I really like the first two lines of the second stanza: “Some men with swords may reap the field, / And plant fresh laurels where they kill.” If you’re getting Old Testament vibes here, you’re right. There’s an ironic inversion of the verse from The Book of Isaiah, chapter 2, verse 4, which reads: “they shall beat their swords into plowshares, and their spears into pruning hooks.” But in Shirley, it is the weapons of war that do the sowing and the reaping – the laurels planted in the blood-soaked field are metonyms for glory and victory after the practice of the Classical world. Of course, that victory, too, is evanescent for they, murmuring and pale, must creep to the grave eventually. The laurels wither and grow dry and – king or champion – he is merely the “victor-victim.” Isn’t that great? The sound effect is nice: alliterative, balanced. And the idea that the great figures of history are both the conqueror and the conquered is concisely encapsulated in this little hyphenated phrase. “Victim” of death, surely, of Fate, yes. But also of one’s own folly? One’s refusal to recognize the banality of our humanity?
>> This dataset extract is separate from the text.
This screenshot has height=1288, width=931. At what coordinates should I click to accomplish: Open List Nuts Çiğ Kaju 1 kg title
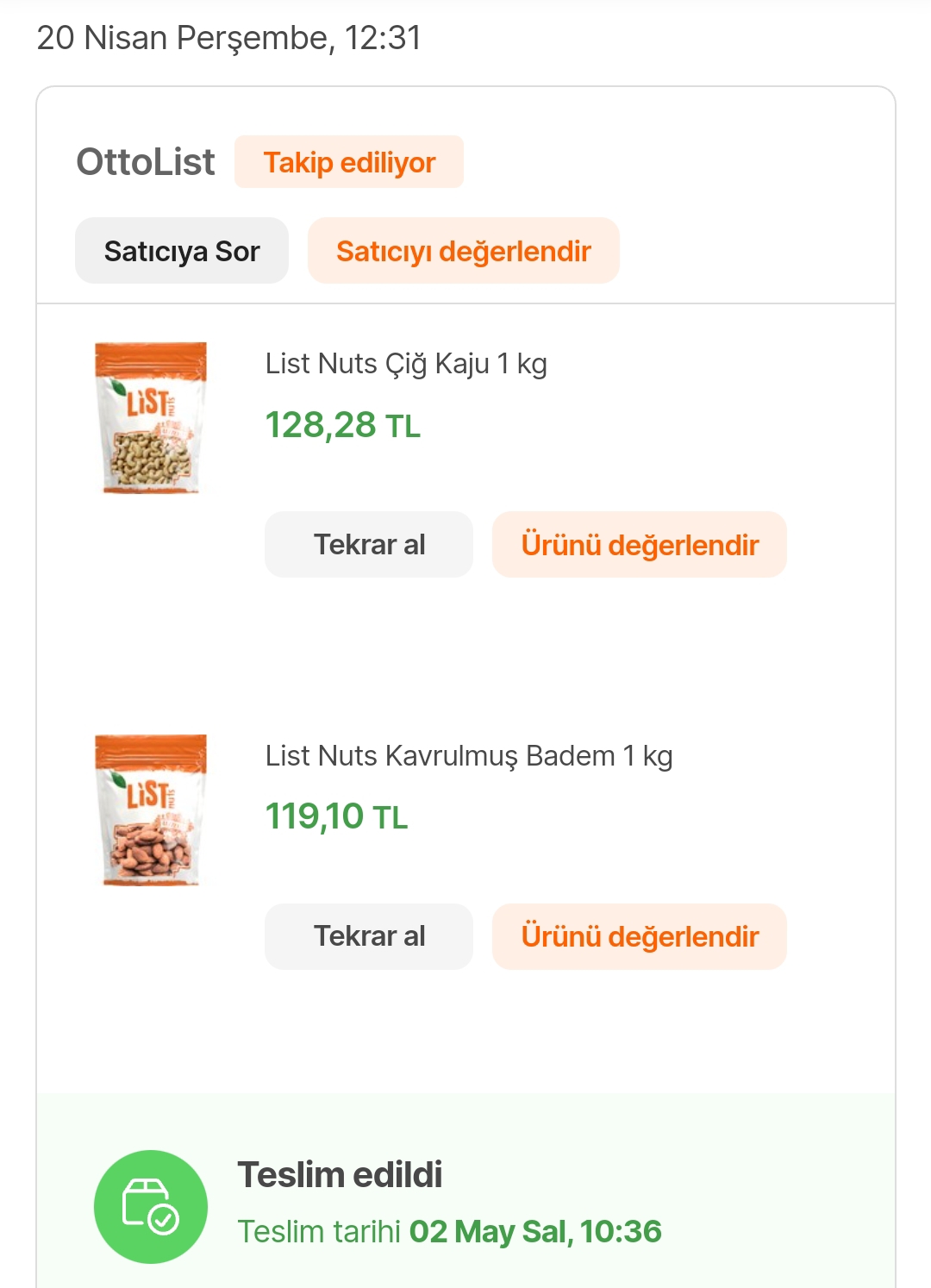point(406,364)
Maybe.
Shirley finishes off with a rather boilerplate reminder that only the good and just enjoy a kind of immortality – their actions blossom in the dust. Lovely little resurrection image, perhaps, maybe a bit of “pay it forward,” who can say? But this is the part that I wonder if it undercuts the presumed universality of Shirley’s thesis. I mean, in the first line, he uses the plural pronoun “our” when referring to blood and glories, and at this point, “our” seems to mean “all of us.” But the preponderance of the poem seems a chastisement to those who place their faith in a hubristic earthly fame. By the end of the poem, I think “our” means “the just” – those who realize that worldly ambition is fleeting and whose good works bring new life. Death may level social ranks, but not moral ones.
One final note about the title before I send you off to your apple-bobbing: it has significant resonance for its time. A 21st century reader sees “Death the Leveller” and reckons much as Hamlet does: yep, we’re all food for worms. But a Leveller to the 17th century audience had the piquant aroma of radical politics. The Levellers were a political movement during the English Civil War of the 1640s that advocated for radical social, political, and economic reforms such as popular sovereignty, universal male suffrage, and equality before the law. Obviously, their influence was strongest among the merchant and artisan classes who resented monopolies, taxation policies favoring the wealthy, and enclosure: the concentration of land and power. Read against the backdrop of its times, Shirley’s poem becomes less Hamlet’s philosophical musings on death and more a revolutionary condemnation of political and economic privilege.